Depois, vieram José Sarney e Itamar Franco, e ambos não souberam se portar como ex-presidentes (é melhor nem citar Collor…). Desde que saíram do cargo tentam atrair as atenções do público e do meio político com atitudes histriônicas. Itamar, então, nem se fala, já que Sarney parece ter se acalmado na presidência do Senado.

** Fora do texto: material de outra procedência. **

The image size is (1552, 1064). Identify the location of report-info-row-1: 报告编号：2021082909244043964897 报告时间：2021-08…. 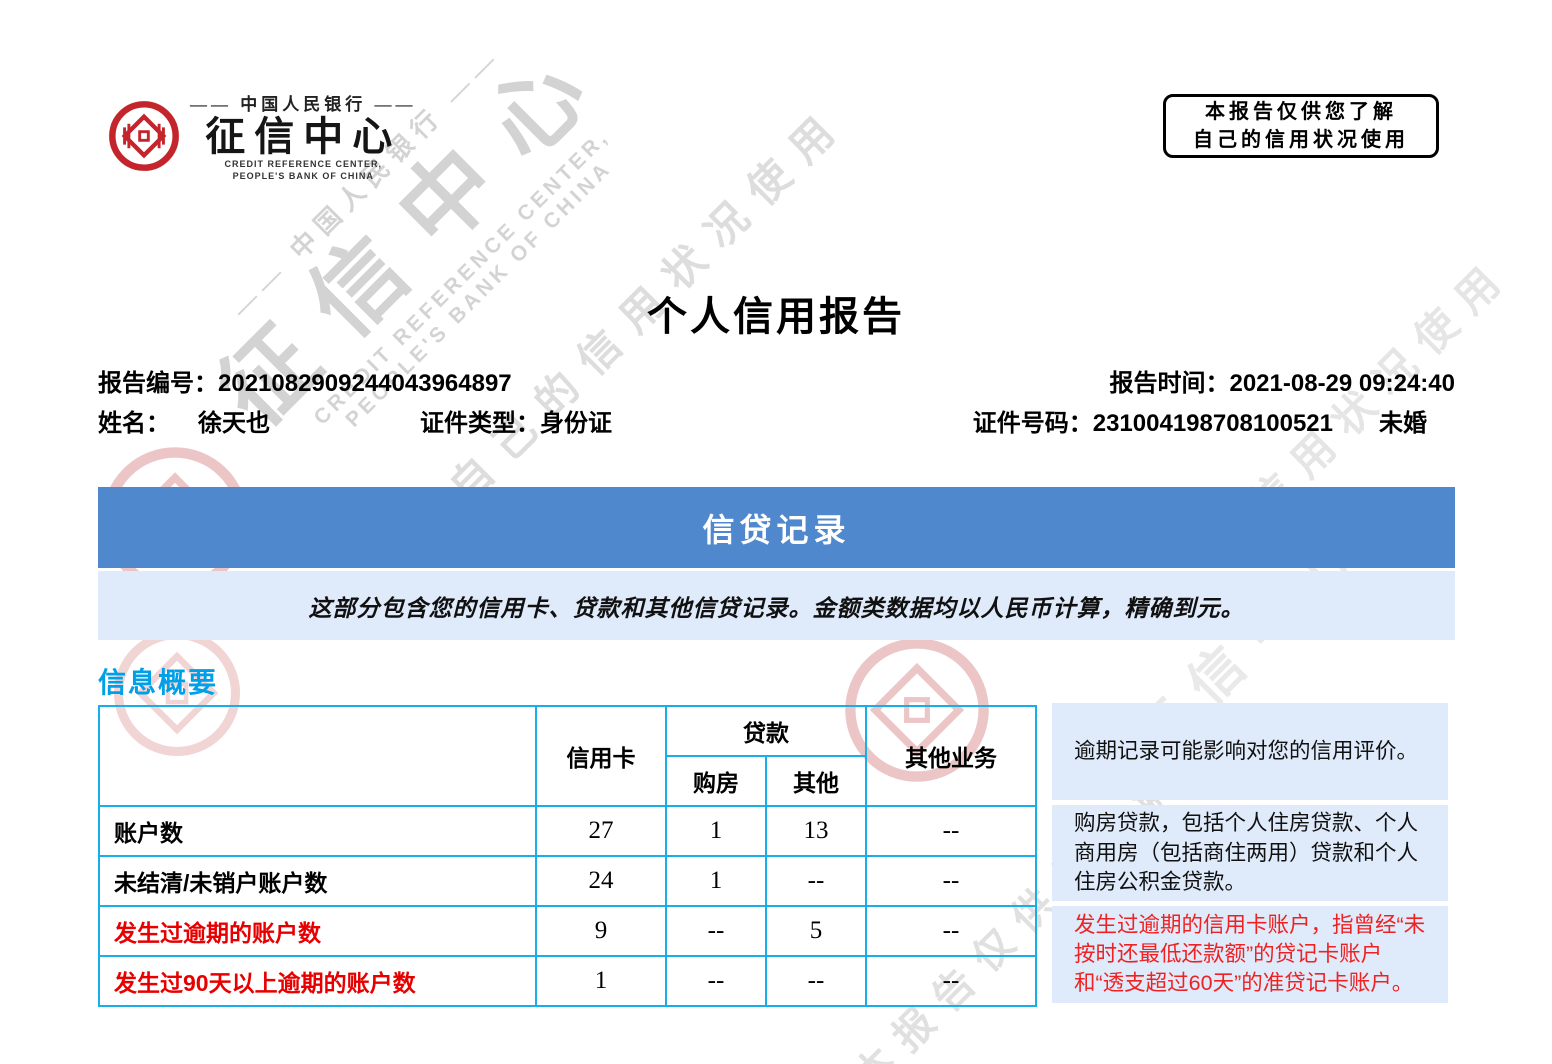
(776, 384).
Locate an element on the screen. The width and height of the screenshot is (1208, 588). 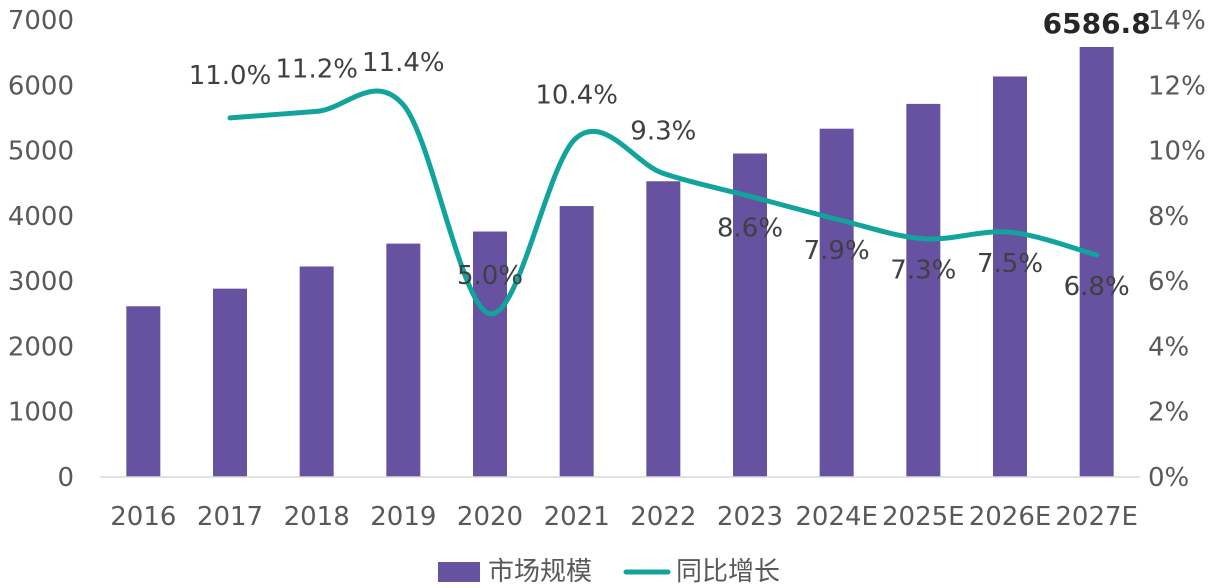
y-left-tick-label: 2000 is located at coordinates (41, 347).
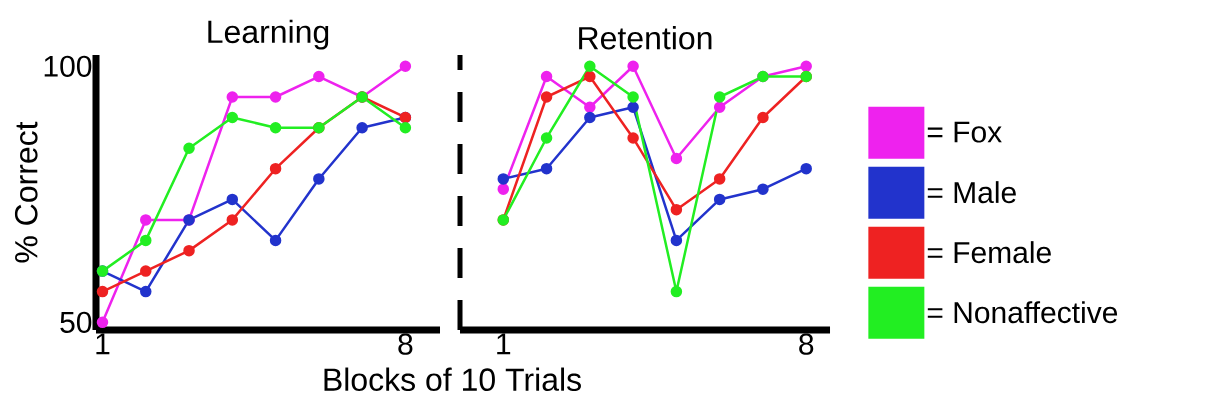  I want to click on legend-label: = Fox, so click(964, 132).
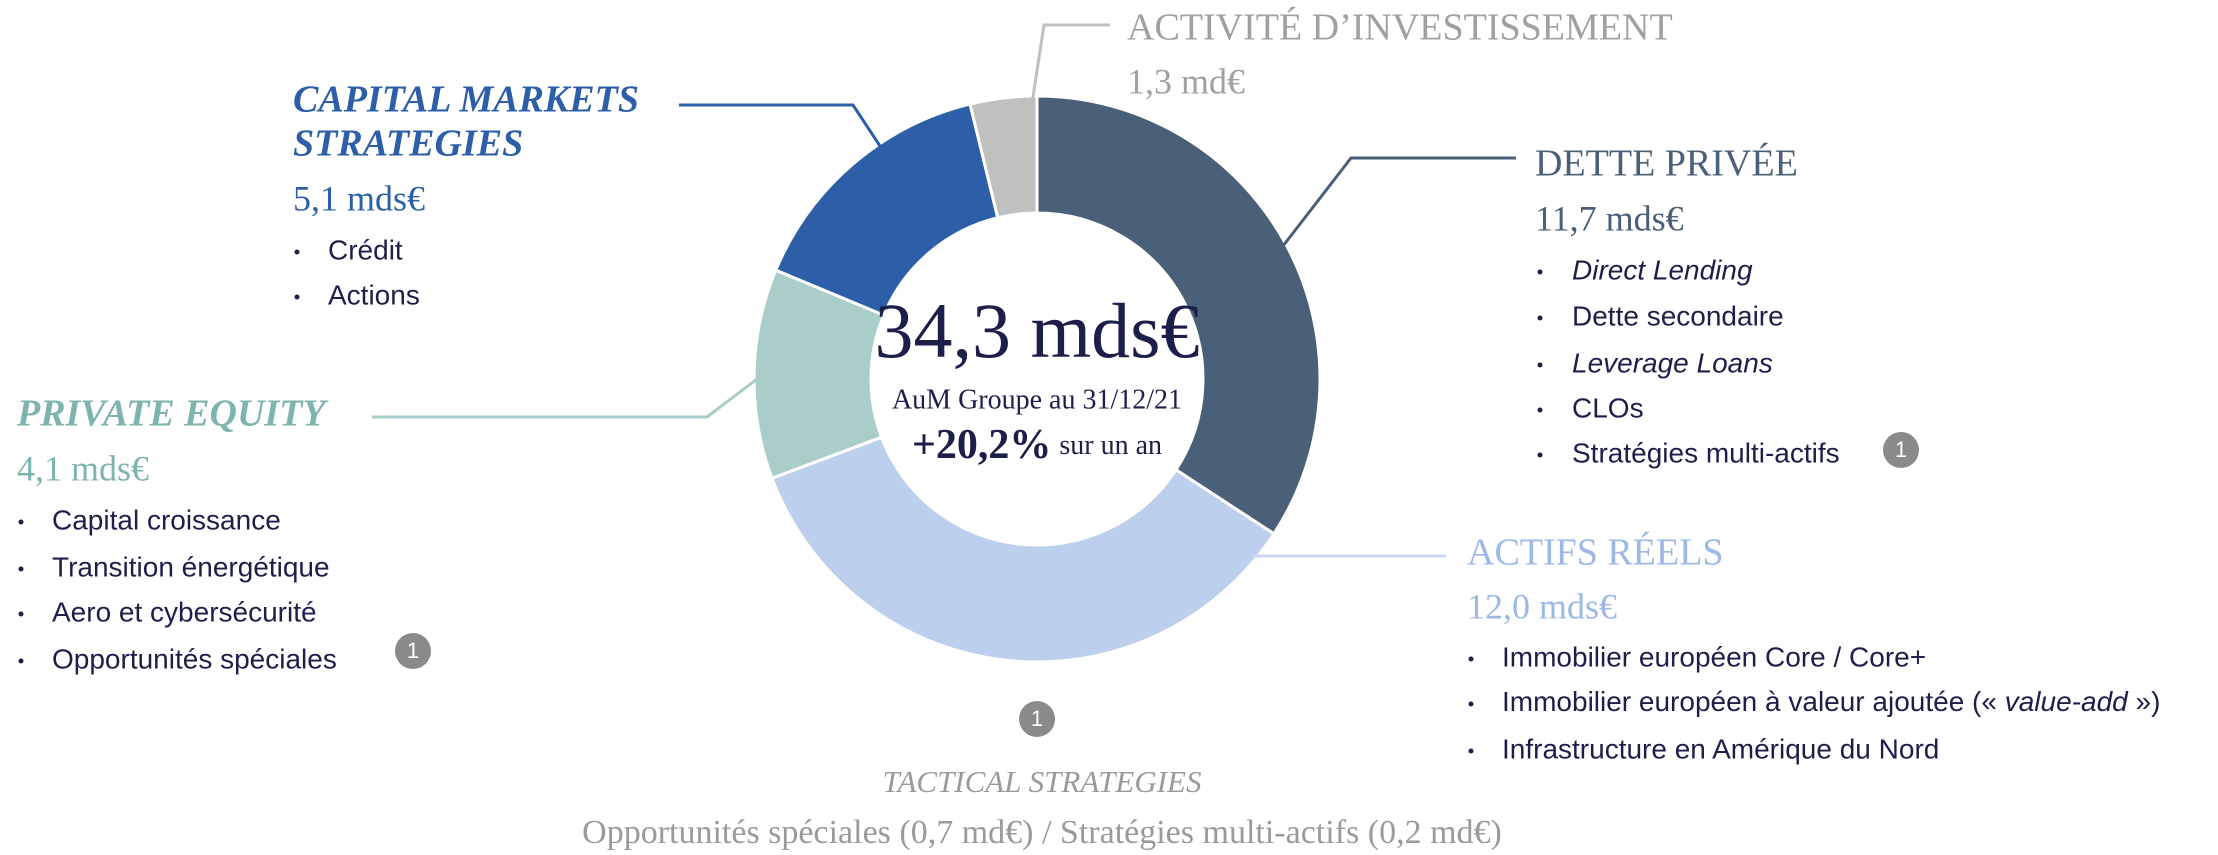  Describe the element at coordinates (982, 445) in the screenshot. I see `growth: +20,2%` at that location.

Mas Fernando Henrique Cardoso tem jeito de estadista, é conhecido e respeitado lá fora, foi o único presidente eleito para dois mandatos seguidos, é o segundo brasileiro que mais governou o país na era republicana (só perde para Getúlio Vargas). Reconheçamos, partidários ou não, que ele tem tarimba e jeito para ser o nosso primeiro “ex” de respeito. E para que FHC usa todo esse know-how? Para descer a lenha no presidente Lula. Pior: para criticar o que está sendo feito na economia, que pouco é diferente do que era nos últimos oito anos. As atitudes do Banco Central e do Ministério da Fazenda são tão draconianas quanto às de Gustavo Franco, Pedro Malan e seus assessores.

O ex-presidente não pode também falar de recessão, já que o movimento da nossa economia não começou ontem. Os problemas vêm desde as crises da Rússia e da Argentina, se agravou após os ataques de 11 de setembro de 2001 e se consolidou com a tragédia do câmbio antes da eleição. E FHC tem culpa nessa tragédia, já que permitiu que se criasse (e não moveu uma palha para que cessasse) o pânico do “efeito Lula” no mercado.

Até mesmo a tão criticada reforma da Previdência tem seus primeiros passos no governo anterior. Aqui não cabe comentário ou opinião sobre ela, mas sim fatos: Fernando Henrique também queria taxar os inativos, e tentou emplacar sua reforma desde os primeiros meses de seu mandato. Detonar a iniciativa de Lula é, no mínimo, falta de memória. FHC bem que poderia falar sobre outros assuntos, criticar outras atitudes, e (porque não?) buscar soluções através da ONG que deve fundar nos próximos meses. Até porque, como estadista que foi, ele poderia dar o grande exemplo que nossa democracia precisa receber.